= DigiCipher 2 =

Proprietary digital signal transmission format

DigiCipher 2, or simply DCII, is a proprietary standard format of digital signal transmission and it doubles as an encryption standard with MPEG-2/MPEG-4 signal video compression used on many communications satellite television and audio signals. The DCII standard was originally developed in 1997 by General Instrument, which then became the Home and Network Mobility division of Motorola, then bought by Google in Aug 2011, and lastly became the Home portion of the division to Arris.

The original attempt for a North American digital signal encryption and compression standard was DigiCipher 1, which was used most notably in the now-defunct PrimeStar medium-power direct broadcast satellite (DBS) system during the early 1990s. The DCII standard predates wide acceptance of DVB-based digital terrestrial television compression (although not cable or satellite DVB) and therefore is incompatible with the DVB standard.

Approximately 70% of first-generation digital cable networks in North America use the 4DTV/DigiCipher 2 format. The use of DCII is most prevalent in North American digital cable television set-top boxes. DCII is also used on Motorola's 4DTV digital satellite television tuner and Shaw Direct's DBS receiver.

The DigiCipher 2 encryption standard was reverse engineered in 2016.

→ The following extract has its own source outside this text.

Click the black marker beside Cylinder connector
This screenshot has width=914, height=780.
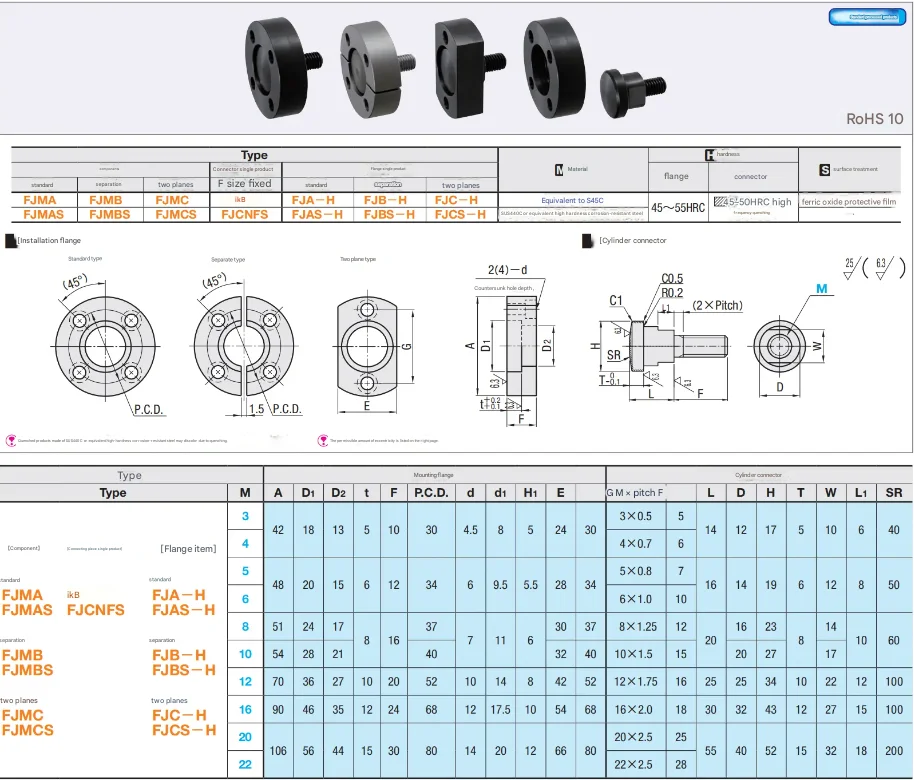pyautogui.click(x=589, y=241)
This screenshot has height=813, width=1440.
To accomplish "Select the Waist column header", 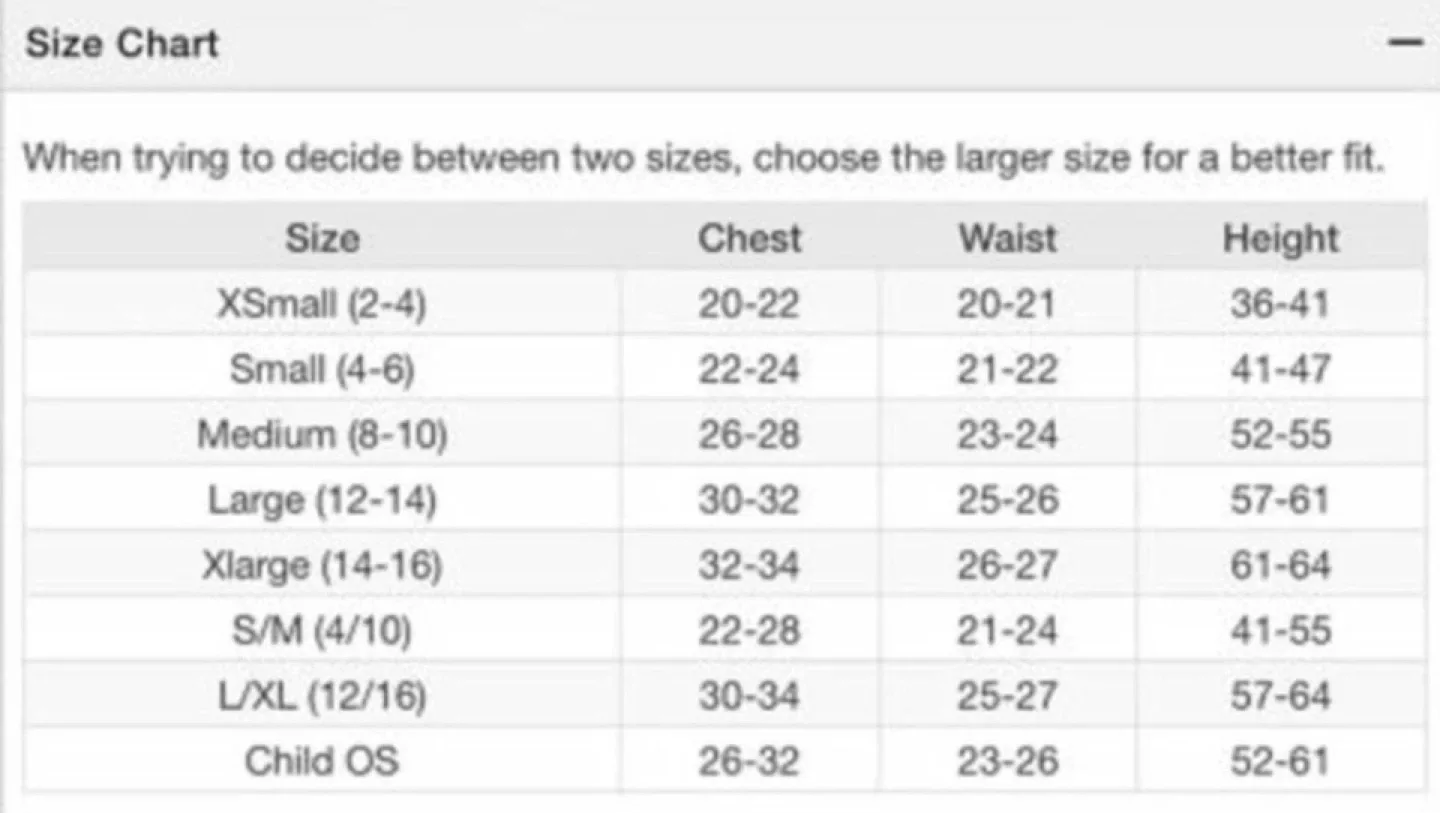I will (1007, 239).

==Technical specifications==
DigiCipher II uses QPSK and BPSK at the same time. The primary difference between DigiCipher 2 and DVB lies in how each standard handles SI metadata, or System Information, where DVB reserves packet identifiers from 16 to 31 for metadata, DigiCipher reserves only packet identifier 8187 for its master guide table which acts as a look-up table for all other metadata tables. DigiCipher 2 also extends the MPEG program number that is assigned for each service in a transport stream with the concept of a virtual channel number, whereas the DVB system never defined this type of remapping preferring to use a registry of network identifiers to further differentiate program numbers from those used in other transport streams. There are also private non-standard additions to DVB that add virtual channel remapping using logical channel numbers. Also unlike DVB, all text used in descriptors can be compressed using standard Huffman coding which saves on broadcast bandwidth and loading times. DigiCipher II uses Dolby Digital AC-3 audio for all channels, although MPEG-1 Level 2 audio is not supported.